[Text provided]
Materials and Methods
In this paper, we aim to find the best texture features for the classification of WBCs. The details properties about different types of WBCs are well gathered in[19] and here, we just summarize leukocytes’ characteristics. Leukocytes are generally divided into two groups. First group is named granulocytes, in which cytoplasms contain granules and nuclei are segmented. The other group is known as agranulocytes whither cytoplasms have no granules and nuclei are mononuclear. The properties of different types of WBCs are explained in Table 1. As it is seen from Table 1, several features such as geometry, texture, and color features are utilized by experts to differentiate various types of leukocytes. However, in clinical experiments, during the preparation of blood smears, the appearance of cells may get away from typical forms due to artifacts, irregular staining, lightening, and so on. Figure 1 shows some examples of these variations. It is seen from Figure 1 that geometry and color properties of cells might be extremely varies in routine slide preparation. Although texture properties might be changed, but there are strong descriptors to capture texture characteristics. In addition, the geometry changes of cells due to the pressure of adjacent cells highly affect the geometry descriptors belong to the same cell's type which is not desirable, while will slightly affect the texture descriptors. Likewise, color variations due to staining greatly influence the color descriptors but insignificantly alter texture features. Furthermore, there are powerful texture features that are robust to illumination variations. Therefore, in this study, we’ve focused on texture descriptors to find the best ones for the recognition of different types of leukocytes. The details description of the proposed system is described in the following.
Table 1.
The properties of different types of white blood cells (or leukocytes)
Figure 1.

[Activity]
Answer these questions from the methods text on white blood cell classification:
(a) Into which two groups are leukocytes generally divided?
(b) According to the text, how do color variations due to staining affect texture features?
(c) Which type of descriptors does the study focus on?

[Material provided]
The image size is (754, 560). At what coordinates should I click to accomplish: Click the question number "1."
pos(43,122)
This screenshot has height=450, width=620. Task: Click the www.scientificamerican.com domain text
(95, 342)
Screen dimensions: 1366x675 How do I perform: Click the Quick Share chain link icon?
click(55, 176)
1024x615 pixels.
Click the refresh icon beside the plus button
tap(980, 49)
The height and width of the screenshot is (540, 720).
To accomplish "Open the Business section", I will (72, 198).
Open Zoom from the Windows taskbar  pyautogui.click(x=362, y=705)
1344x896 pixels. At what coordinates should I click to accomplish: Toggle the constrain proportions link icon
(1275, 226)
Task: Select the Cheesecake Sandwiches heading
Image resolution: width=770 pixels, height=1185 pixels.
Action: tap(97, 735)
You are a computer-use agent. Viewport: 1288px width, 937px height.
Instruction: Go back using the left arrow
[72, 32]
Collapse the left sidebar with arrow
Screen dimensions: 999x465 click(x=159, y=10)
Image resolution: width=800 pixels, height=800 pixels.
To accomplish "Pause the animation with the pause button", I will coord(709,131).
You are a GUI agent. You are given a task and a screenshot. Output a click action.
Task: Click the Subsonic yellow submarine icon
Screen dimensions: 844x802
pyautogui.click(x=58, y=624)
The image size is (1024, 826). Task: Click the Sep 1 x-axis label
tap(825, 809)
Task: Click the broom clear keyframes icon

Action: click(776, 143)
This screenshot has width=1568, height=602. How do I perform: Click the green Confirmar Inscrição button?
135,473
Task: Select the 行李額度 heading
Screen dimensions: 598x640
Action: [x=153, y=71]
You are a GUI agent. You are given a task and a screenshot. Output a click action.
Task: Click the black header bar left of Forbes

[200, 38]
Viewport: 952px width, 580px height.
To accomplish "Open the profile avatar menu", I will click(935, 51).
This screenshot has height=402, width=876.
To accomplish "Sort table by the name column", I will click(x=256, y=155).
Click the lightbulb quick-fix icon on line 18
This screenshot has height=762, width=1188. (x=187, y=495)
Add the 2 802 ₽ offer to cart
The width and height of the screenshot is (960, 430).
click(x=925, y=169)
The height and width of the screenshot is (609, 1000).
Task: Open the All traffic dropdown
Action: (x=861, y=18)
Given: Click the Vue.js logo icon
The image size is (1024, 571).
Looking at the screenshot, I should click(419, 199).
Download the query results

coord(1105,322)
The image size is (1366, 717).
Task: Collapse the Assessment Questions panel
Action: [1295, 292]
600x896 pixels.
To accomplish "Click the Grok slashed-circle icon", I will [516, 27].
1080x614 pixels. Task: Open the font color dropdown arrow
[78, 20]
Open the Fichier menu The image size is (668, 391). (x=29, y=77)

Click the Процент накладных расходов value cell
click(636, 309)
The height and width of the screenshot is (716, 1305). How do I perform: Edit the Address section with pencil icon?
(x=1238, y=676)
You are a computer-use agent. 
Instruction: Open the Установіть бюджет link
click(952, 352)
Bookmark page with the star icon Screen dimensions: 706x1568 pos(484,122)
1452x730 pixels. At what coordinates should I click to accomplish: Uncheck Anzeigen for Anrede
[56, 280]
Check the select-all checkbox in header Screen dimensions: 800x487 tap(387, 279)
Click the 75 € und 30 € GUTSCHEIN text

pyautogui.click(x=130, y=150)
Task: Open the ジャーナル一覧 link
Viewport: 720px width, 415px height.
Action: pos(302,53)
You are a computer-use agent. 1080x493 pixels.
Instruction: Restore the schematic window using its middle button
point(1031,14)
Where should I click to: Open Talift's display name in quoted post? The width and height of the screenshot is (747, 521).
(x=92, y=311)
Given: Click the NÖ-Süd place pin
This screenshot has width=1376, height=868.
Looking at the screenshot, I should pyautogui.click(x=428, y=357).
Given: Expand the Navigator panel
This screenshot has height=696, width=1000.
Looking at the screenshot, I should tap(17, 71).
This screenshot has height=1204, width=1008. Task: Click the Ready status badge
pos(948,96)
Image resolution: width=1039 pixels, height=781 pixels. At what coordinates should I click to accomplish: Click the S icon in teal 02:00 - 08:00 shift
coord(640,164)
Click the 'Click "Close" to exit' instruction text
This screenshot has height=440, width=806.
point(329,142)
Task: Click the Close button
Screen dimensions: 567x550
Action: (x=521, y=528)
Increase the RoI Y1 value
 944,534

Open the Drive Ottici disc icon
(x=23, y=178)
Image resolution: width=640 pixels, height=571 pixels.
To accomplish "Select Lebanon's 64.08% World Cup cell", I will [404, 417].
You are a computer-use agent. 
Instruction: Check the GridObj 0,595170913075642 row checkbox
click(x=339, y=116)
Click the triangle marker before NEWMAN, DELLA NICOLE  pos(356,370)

[Written answer]
(a) Granulocytes and agranulocytes.
(b) They insignificantly alter texture features.
(c) Texture descriptors.